[MATERIALS PROVIDED]

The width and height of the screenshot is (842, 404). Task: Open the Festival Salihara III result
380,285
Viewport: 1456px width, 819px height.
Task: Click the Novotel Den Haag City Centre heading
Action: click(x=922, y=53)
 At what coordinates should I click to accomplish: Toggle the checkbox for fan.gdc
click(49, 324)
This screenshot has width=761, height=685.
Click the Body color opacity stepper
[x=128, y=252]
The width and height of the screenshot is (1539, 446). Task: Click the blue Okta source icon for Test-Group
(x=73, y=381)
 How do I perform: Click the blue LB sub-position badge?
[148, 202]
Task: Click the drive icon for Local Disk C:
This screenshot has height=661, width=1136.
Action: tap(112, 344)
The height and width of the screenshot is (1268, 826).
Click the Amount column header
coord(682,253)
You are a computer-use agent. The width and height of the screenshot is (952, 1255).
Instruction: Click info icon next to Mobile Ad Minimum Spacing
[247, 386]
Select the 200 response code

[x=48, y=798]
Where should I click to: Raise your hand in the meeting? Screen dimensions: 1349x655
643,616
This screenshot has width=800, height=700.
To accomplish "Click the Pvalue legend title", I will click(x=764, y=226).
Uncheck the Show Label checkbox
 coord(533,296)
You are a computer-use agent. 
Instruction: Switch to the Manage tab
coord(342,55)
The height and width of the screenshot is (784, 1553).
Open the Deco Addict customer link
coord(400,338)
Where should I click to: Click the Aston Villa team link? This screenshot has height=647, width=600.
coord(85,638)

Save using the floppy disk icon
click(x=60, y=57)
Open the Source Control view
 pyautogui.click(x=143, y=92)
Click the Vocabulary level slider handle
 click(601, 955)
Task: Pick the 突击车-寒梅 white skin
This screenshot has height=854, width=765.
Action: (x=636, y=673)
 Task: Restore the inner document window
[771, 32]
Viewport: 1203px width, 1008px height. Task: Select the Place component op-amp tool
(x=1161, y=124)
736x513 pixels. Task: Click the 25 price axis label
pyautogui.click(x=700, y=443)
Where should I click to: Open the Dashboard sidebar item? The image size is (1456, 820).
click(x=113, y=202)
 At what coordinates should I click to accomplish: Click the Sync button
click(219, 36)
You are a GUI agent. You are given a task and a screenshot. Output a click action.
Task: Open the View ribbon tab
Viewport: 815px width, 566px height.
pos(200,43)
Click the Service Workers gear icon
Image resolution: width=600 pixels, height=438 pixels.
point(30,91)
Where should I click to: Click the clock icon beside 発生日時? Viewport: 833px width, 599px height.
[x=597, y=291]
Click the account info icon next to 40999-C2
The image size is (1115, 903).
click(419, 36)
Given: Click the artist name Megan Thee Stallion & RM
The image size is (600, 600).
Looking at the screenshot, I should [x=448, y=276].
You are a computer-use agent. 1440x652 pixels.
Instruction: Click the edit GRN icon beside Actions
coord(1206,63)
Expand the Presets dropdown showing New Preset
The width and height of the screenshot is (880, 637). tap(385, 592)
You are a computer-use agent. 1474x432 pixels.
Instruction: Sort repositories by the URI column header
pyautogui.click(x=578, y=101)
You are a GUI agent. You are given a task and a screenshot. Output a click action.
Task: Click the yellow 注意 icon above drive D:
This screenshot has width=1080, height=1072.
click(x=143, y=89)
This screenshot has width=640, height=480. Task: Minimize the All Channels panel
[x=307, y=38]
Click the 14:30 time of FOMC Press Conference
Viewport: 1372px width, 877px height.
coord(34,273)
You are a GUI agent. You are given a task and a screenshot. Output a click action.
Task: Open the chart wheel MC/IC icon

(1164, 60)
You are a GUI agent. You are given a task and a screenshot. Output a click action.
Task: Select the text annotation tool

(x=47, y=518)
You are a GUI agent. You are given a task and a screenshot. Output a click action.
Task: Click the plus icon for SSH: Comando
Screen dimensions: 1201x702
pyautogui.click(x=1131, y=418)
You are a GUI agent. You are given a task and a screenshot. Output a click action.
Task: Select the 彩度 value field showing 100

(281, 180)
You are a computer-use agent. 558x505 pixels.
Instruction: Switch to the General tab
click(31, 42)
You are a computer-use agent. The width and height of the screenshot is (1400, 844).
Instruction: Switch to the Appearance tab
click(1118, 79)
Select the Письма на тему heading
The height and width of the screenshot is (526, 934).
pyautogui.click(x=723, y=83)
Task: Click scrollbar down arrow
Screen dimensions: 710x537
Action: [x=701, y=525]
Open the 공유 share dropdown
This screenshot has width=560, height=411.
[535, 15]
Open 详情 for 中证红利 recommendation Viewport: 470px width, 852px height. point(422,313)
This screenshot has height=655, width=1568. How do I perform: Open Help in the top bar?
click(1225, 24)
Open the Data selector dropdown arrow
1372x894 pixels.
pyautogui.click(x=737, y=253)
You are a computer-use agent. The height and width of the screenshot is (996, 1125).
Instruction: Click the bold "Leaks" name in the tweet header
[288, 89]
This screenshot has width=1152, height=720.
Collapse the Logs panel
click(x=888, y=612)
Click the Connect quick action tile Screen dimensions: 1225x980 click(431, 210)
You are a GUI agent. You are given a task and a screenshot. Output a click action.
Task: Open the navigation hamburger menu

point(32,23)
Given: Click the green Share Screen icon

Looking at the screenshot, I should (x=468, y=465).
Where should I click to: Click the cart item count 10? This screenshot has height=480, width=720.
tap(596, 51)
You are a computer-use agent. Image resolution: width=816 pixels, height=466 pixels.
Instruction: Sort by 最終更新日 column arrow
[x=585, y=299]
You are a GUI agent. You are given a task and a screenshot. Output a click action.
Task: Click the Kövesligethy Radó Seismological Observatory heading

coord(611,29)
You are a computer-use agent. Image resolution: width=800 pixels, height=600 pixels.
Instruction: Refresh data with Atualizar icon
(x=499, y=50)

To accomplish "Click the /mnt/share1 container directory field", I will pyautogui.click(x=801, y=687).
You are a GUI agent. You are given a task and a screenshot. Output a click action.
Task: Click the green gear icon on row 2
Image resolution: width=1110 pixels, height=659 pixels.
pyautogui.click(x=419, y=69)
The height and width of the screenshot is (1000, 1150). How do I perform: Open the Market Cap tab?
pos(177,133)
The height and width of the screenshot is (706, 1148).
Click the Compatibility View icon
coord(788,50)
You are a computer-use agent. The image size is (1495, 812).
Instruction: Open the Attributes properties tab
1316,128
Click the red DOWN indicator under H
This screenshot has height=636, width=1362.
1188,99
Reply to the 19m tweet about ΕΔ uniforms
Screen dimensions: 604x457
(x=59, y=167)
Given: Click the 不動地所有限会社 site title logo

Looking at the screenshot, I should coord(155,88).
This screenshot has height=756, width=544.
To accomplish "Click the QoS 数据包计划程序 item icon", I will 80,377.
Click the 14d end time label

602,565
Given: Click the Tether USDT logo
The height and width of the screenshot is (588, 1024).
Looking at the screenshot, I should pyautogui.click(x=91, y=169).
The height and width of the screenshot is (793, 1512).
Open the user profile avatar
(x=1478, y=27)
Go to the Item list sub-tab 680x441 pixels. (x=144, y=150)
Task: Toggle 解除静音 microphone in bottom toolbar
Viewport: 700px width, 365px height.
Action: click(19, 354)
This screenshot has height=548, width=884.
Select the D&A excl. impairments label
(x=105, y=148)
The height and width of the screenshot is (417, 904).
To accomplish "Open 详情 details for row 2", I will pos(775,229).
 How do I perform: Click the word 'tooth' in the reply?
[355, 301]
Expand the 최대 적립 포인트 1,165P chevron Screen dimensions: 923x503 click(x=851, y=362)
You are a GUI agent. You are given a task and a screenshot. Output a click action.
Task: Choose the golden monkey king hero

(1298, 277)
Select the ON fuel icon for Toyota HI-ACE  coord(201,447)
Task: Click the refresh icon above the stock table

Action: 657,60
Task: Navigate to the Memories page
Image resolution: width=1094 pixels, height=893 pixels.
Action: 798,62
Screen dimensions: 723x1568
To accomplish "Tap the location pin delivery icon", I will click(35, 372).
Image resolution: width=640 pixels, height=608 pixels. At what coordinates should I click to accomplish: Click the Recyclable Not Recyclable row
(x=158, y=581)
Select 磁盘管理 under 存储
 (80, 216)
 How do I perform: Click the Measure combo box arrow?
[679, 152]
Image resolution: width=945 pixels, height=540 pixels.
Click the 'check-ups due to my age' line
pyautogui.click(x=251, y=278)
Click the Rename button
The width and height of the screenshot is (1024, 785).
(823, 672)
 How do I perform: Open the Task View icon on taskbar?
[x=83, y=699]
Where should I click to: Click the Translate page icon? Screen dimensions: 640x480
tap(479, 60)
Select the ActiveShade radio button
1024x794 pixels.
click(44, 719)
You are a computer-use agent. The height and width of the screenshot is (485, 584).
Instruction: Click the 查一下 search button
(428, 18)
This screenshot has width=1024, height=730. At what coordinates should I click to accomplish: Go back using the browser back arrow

[/MATERIALS PROVIDED]

## THE PROBLEM:
Write out exactly the lines above from the line with "Collapse the Logs panel" through the line with "Click the red DOWN indicator under H", both of them included, and leave out all other lines.

## YOUR RESPONSE:
Collapse the Logs panel
click(x=888, y=612)
Click the Connect quick action tile Screen dimensions: 1225x980 click(431, 210)
You are a GUI agent. You are given a task and a screenshot. Output a click action.
Task: Open the navigation hamburger menu

point(32,23)
Given: Click the green Share Screen icon

Looking at the screenshot, I should (x=468, y=465).
Where should I click to: Click the cart item count 10? This screenshot has height=480, width=720.
tap(596, 51)
You are a computer-use agent. Image resolution: width=816 pixels, height=466 pixels.
Instruction: Sort by 最終更新日 column arrow
[x=585, y=299]
You are a GUI agent. You are given a task and a screenshot. Output a click action.
Task: Click the Kövesligethy Radó Seismological Observatory heading

coord(611,29)
You are a computer-use agent. Image resolution: width=800 pixels, height=600 pixels.
Instruction: Refresh data with Atualizar icon
(x=499, y=50)

To accomplish "Click the /mnt/share1 container directory field", I will pyautogui.click(x=801, y=687).
You are a GUI agent. You are given a task and a screenshot. Output a click action.
Task: Click the green gear icon on row 2
Image resolution: width=1110 pixels, height=659 pixels.
pyautogui.click(x=419, y=69)
The height and width of the screenshot is (1000, 1150). How do I perform: Open the Market Cap tab?
pos(177,133)
The height and width of the screenshot is (706, 1148).
Click the Compatibility View icon
coord(788,50)
You are a computer-use agent. The image size is (1495, 812).
Instruction: Open the Attributes properties tab
1316,128
Click the red DOWN indicator under H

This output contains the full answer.